Conrad Malte-Brun was a Dano-French journalist and geographer. Malte-Brun is best remembered for coining the name Indo-China as well as the name Oceania, a geographic region that includes Melanesia, Micronesia, Australasia, and Polynesia, around 1812. Conrad Malte-Brun is also known as the father of Victor Adolphe Malte-Brun, who was also a famous geographer.
Henry Gannett was an American geographer best remembered for his association with the United States Geological Survey, where he served as the chief geographer from its founding until 1902. Nicknamed the father of mapmaking in America, Henry Gannett is also known as a founding member of the National Geographic Society, where he served as president.
German geographer and geologist Albrecht Penck is noted for exercising a major influence on the development of modern German geography and also for his research that confirmed the four ice ages of the European Pleistocene (Gunz, Mindel, Riss, Würm). He co-authored Die Alpen im Eiszeitalter with Eduard Bruckner, which served as a standard reference on the ice ages for many decades.
Being the son of a physician, geographer Gerhard Rohlfs was expected to take up medicine but was more interested in exploring uncharted territories and thus joined the French Foreign Legion. Best known for his journeys across North Africa, he had initially learned Arabic to travel to Morocco disguised as an Arab.
Italian explorer Luigi Robecchi-Bricchetti was the first person from Europe to cross the Somali peninsula. An illegitimate son of a landowner, he was raised by his mother. Initially interested in civil engineering, he later deviated toward geography and geology, even learning languages such as Arabic and German.
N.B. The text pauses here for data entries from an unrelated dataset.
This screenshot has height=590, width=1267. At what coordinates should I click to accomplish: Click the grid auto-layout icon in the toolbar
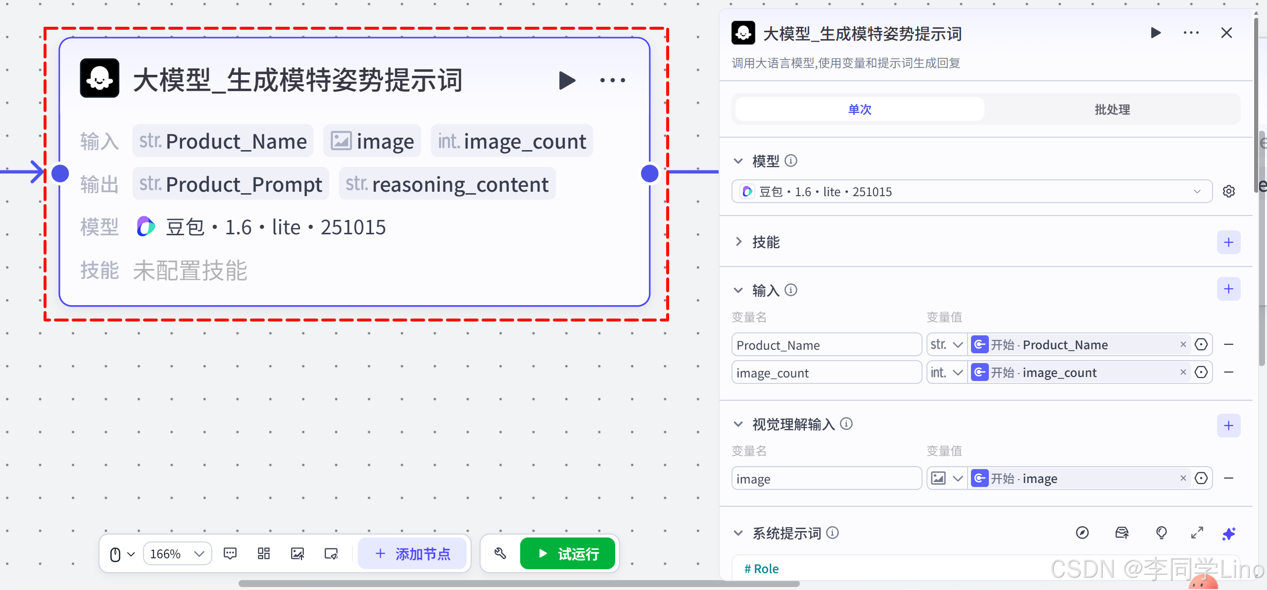point(264,553)
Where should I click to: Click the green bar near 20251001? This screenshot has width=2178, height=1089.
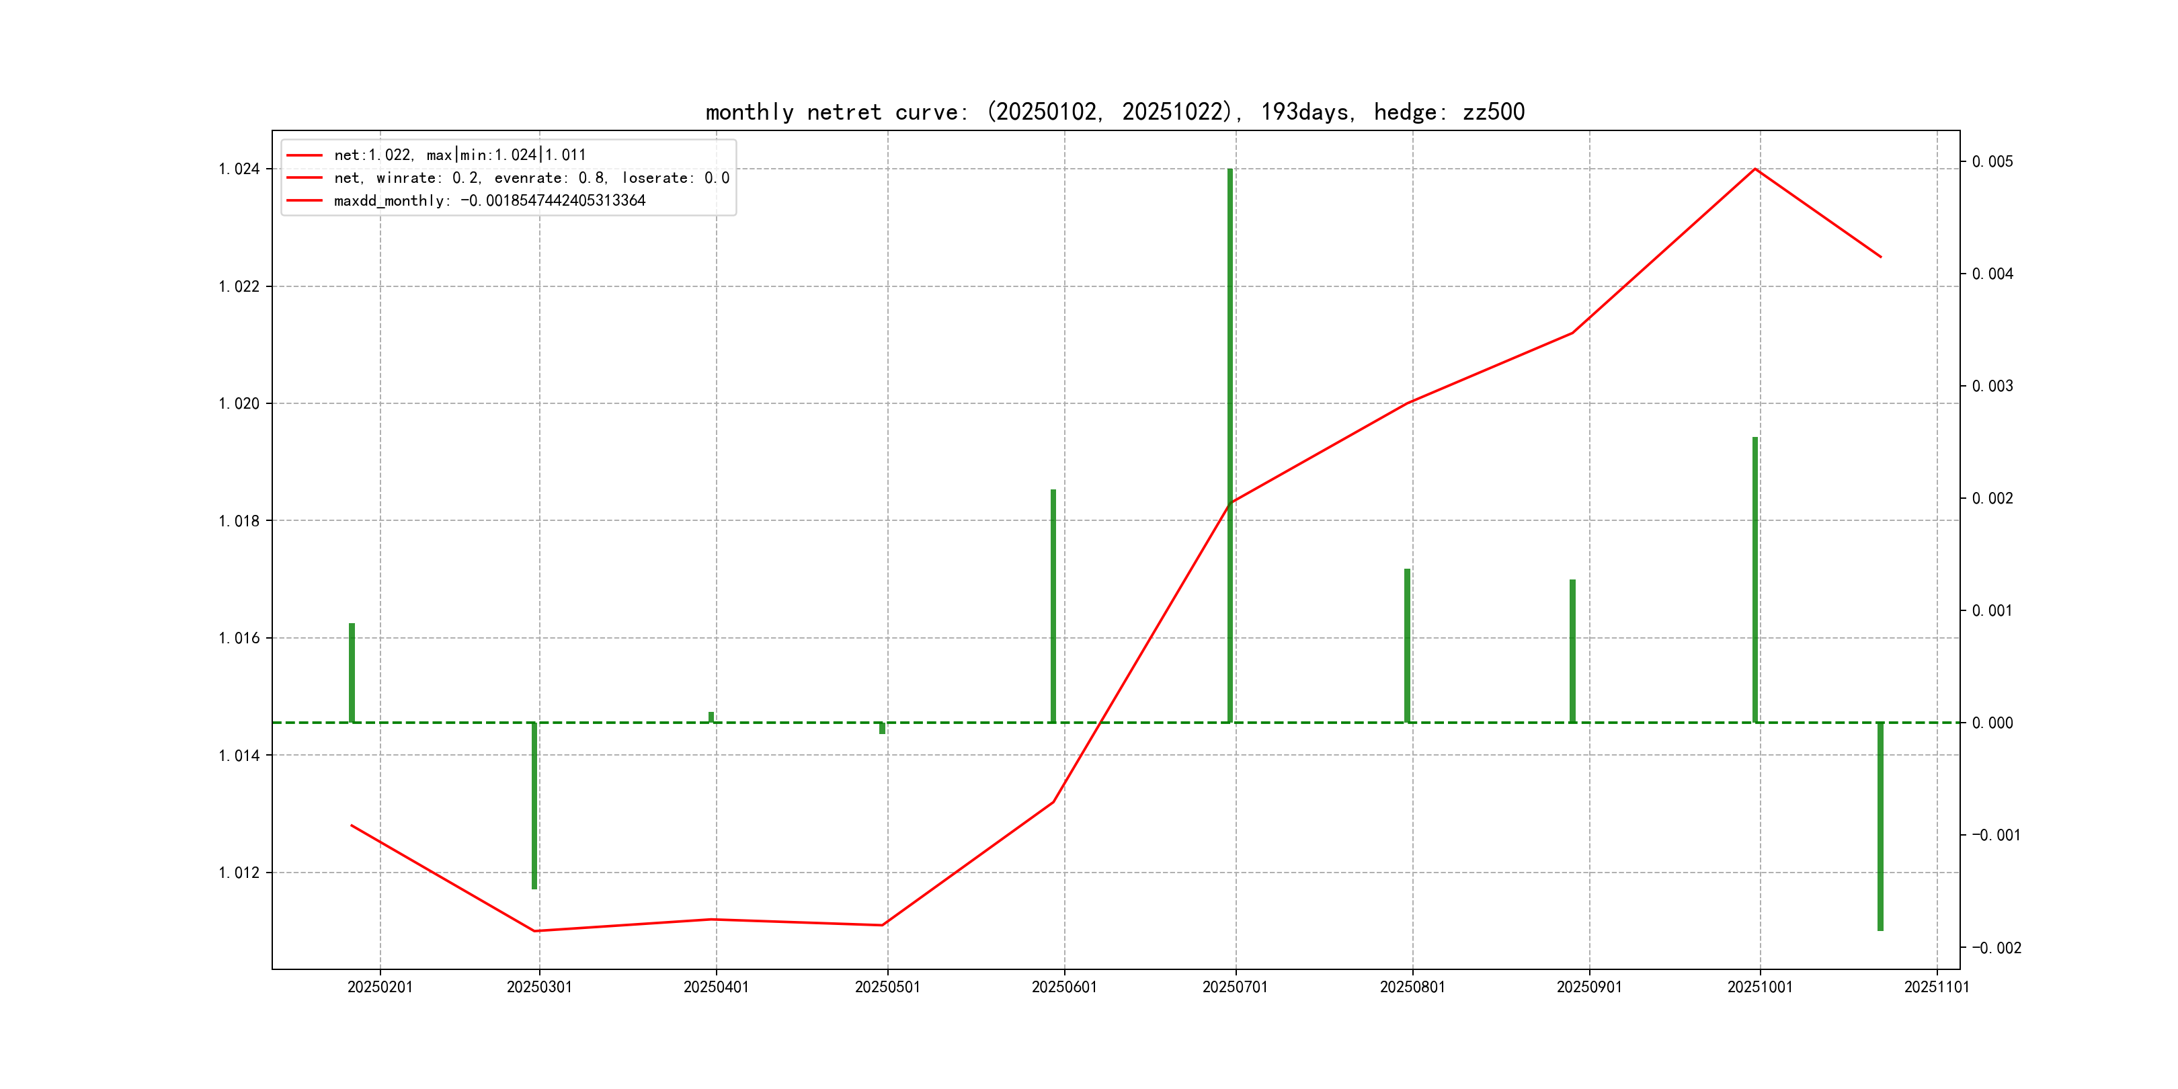tap(1755, 579)
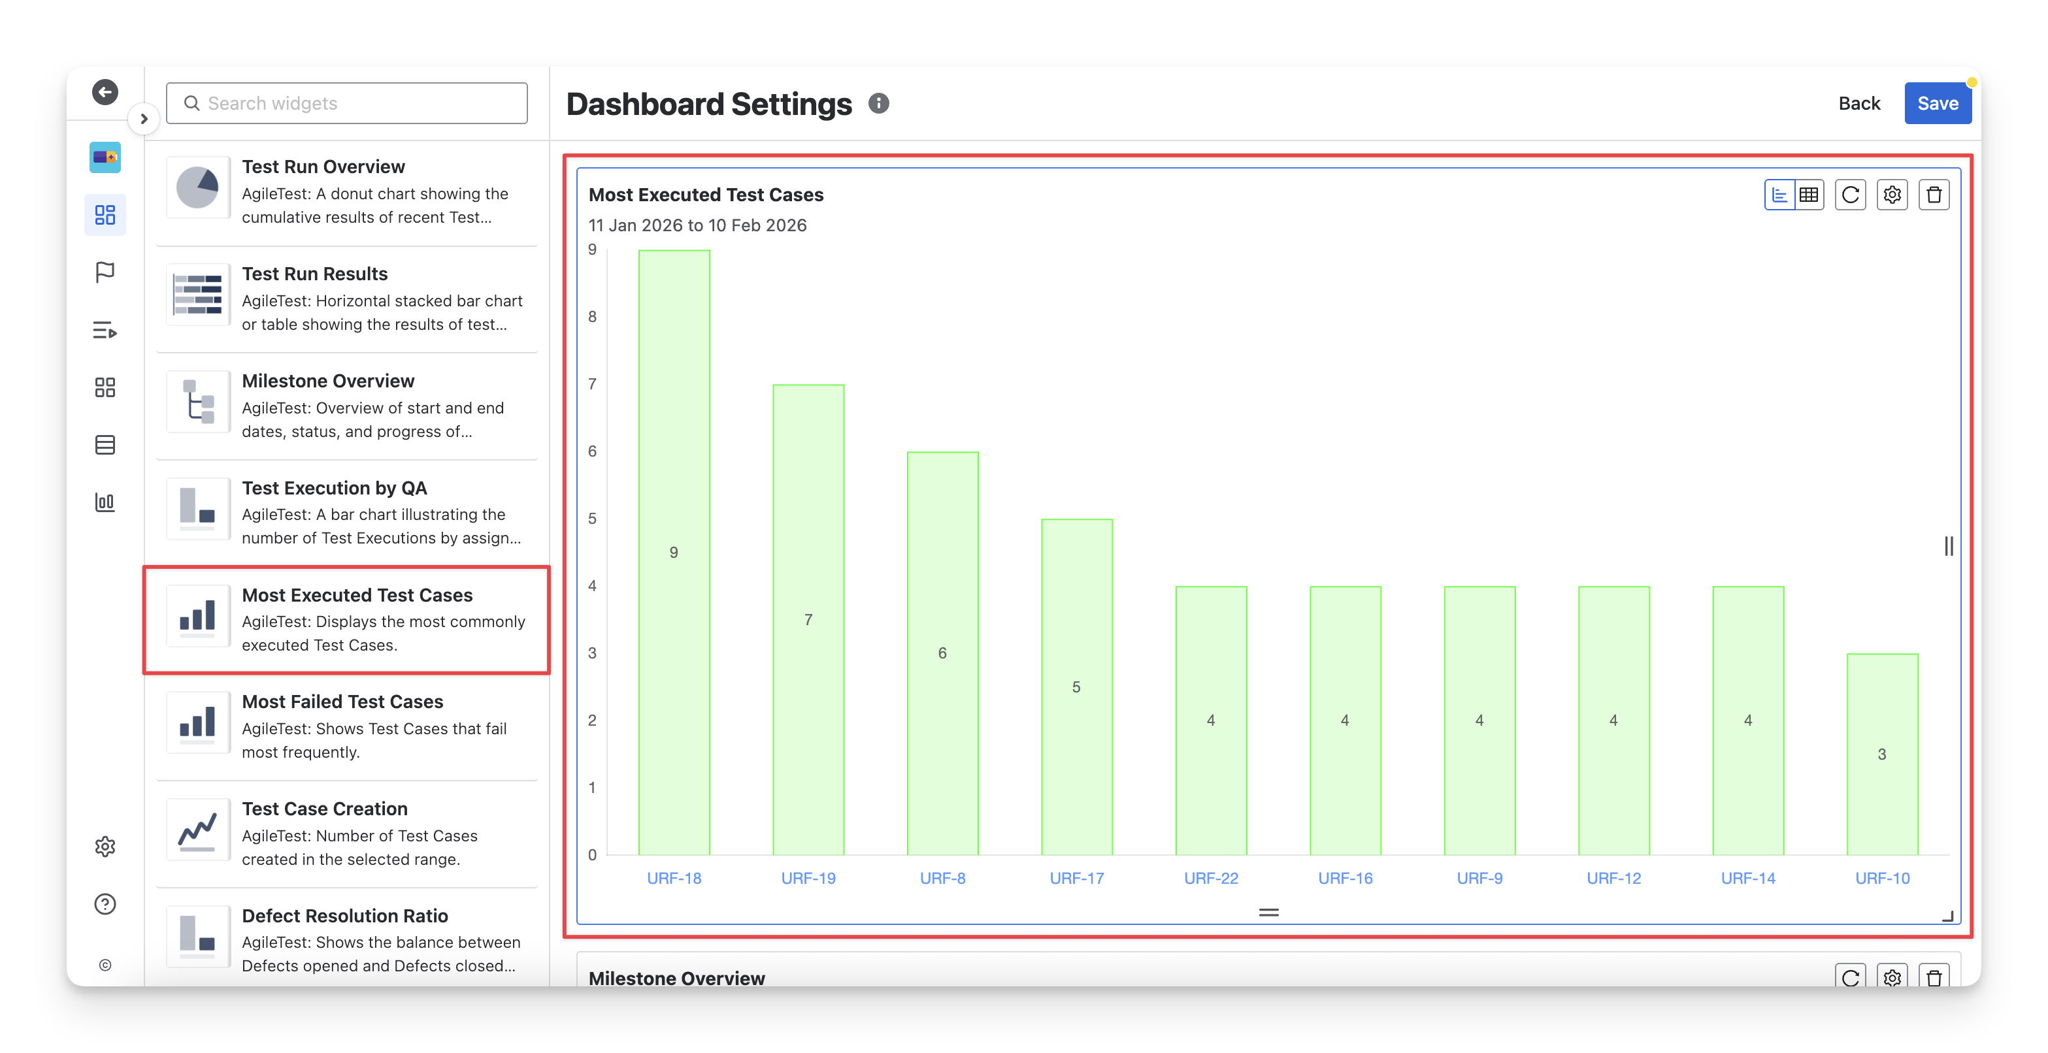Delete the Most Executed Test Cases widget
The width and height of the screenshot is (2048, 1053).
coord(1934,195)
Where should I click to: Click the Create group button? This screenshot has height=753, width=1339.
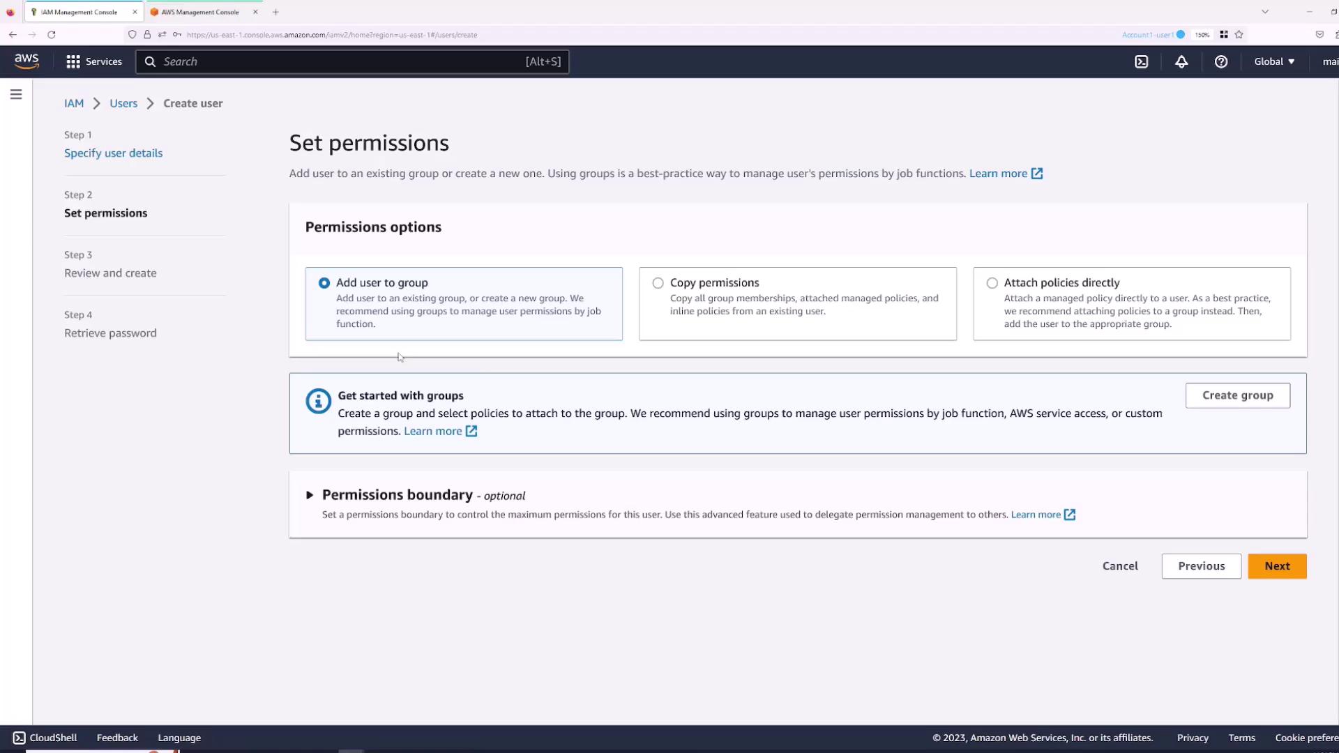1237,395
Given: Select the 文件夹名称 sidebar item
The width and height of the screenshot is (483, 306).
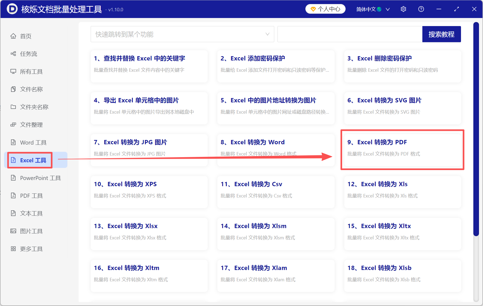Looking at the screenshot, I should [x=34, y=107].
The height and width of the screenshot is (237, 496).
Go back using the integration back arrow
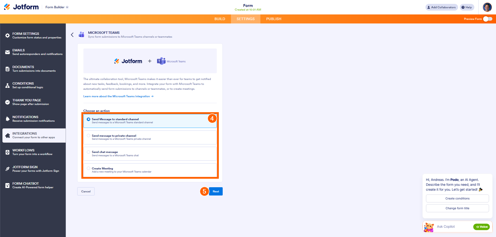tap(72, 35)
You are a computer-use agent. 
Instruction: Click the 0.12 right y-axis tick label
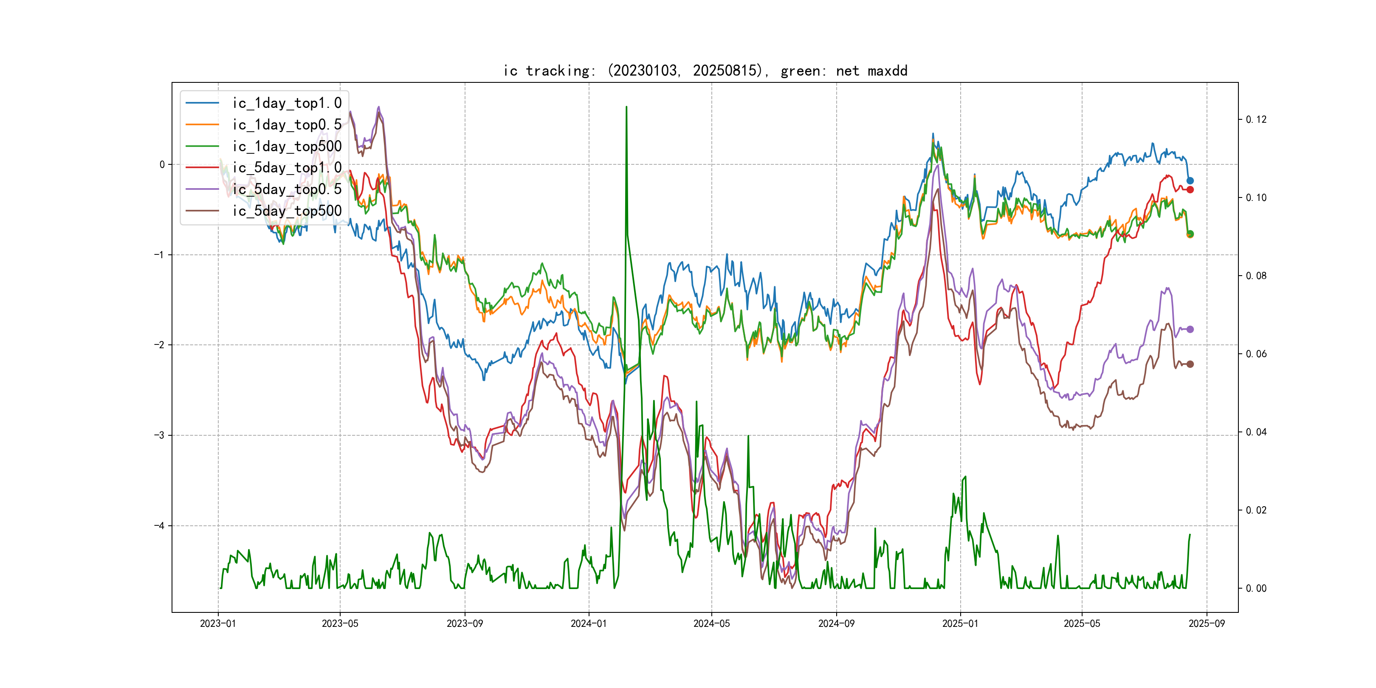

German ethnologist Robert Fritz Graebner is known as a pioneering figure of the Vienna School of Ethnology and promoted the theory of Kulturkreise, or culture complex. During World War I, he was interned in Australia as an enemy but utilized his time in studying the different types of culture there.
Aaron Arrowsmith was an English cartographer, publisher, and engraver. Aaron, who belonged to the famous Arrowsmith family of geographers, is best remembered for producing the maps of Scotland and North America, which are counted among his most celebrated productions.
Charles Tilstone Beke was an English geographer, traveler, and Biblical critic. He is best remembered for his book Origines Biblicae or Researches in Primeval History, which attempts to recreate mankind's early history with the help of geological data. Although the book did not impress religious leaders and supporters of the Book of Genesis, Beke's work was appreciated by many scholars.
Born to renowned travel writer Ludwig Passarge, Siegfried Passarge was naturally interested in geography and studied the subject in Jena and Berlin. Initially a military physician, he later became a geologist and surveyor and eventually a professor. Known for his research on southern Africa, he also pioneered racial geography.